| What the task requires |
Your output is the line containing "Click the DETAIL" plus all lines after it to the end of the records, reproduced exactly, with nothing else.

[Stored records]
----------------
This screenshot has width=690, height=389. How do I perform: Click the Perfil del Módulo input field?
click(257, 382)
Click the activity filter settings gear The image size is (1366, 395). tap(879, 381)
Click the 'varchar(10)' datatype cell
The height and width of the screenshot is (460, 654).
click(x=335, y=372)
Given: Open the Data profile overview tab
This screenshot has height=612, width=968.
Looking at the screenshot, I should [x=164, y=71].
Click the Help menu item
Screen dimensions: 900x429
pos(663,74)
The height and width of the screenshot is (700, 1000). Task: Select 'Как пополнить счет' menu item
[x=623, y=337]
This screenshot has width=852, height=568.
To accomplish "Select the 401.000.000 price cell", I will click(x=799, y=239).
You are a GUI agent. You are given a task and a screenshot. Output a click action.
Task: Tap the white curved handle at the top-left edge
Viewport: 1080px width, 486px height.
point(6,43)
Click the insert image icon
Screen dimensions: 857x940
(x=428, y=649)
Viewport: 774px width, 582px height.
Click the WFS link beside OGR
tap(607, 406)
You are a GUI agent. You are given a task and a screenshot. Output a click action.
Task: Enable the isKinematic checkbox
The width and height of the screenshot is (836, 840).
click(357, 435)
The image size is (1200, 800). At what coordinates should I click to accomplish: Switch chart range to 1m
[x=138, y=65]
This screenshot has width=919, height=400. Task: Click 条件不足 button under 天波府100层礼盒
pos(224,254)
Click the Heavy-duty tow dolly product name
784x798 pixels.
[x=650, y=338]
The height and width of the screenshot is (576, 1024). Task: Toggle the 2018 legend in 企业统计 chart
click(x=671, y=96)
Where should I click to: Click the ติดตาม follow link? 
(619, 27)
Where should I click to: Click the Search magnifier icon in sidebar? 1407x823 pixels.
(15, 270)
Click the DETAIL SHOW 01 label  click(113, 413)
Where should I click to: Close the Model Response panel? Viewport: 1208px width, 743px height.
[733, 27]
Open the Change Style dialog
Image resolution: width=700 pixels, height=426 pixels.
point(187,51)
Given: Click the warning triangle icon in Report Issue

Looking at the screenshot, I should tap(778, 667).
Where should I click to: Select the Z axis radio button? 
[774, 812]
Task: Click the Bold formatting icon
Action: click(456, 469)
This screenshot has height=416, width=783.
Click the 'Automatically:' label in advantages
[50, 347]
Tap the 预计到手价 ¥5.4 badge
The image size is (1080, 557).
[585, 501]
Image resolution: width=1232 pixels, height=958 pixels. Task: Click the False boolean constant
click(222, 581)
----------------
| Response to this exercise |
Click the DETAIL SHOW 01 label  click(113, 413)
Where should I click to: Close the Model Response panel? Viewport: 1208px width, 743px height.
[733, 27]
Open the Change Style dialog
Image resolution: width=700 pixels, height=426 pixels.
point(187,51)
Given: Click the warning triangle icon in Report Issue

Looking at the screenshot, I should tap(778, 667).
Where should I click to: Select the Z axis radio button? 
[774, 812]
Task: Click the Bold formatting icon
Action: click(456, 469)
This screenshot has height=416, width=783.
Click the 'Automatically:' label in advantages
[50, 347]
Tap the 预计到手价 ¥5.4 badge
The image size is (1080, 557).
[585, 501]
Image resolution: width=1232 pixels, height=958 pixels. Task: Click the False boolean constant
click(222, 581)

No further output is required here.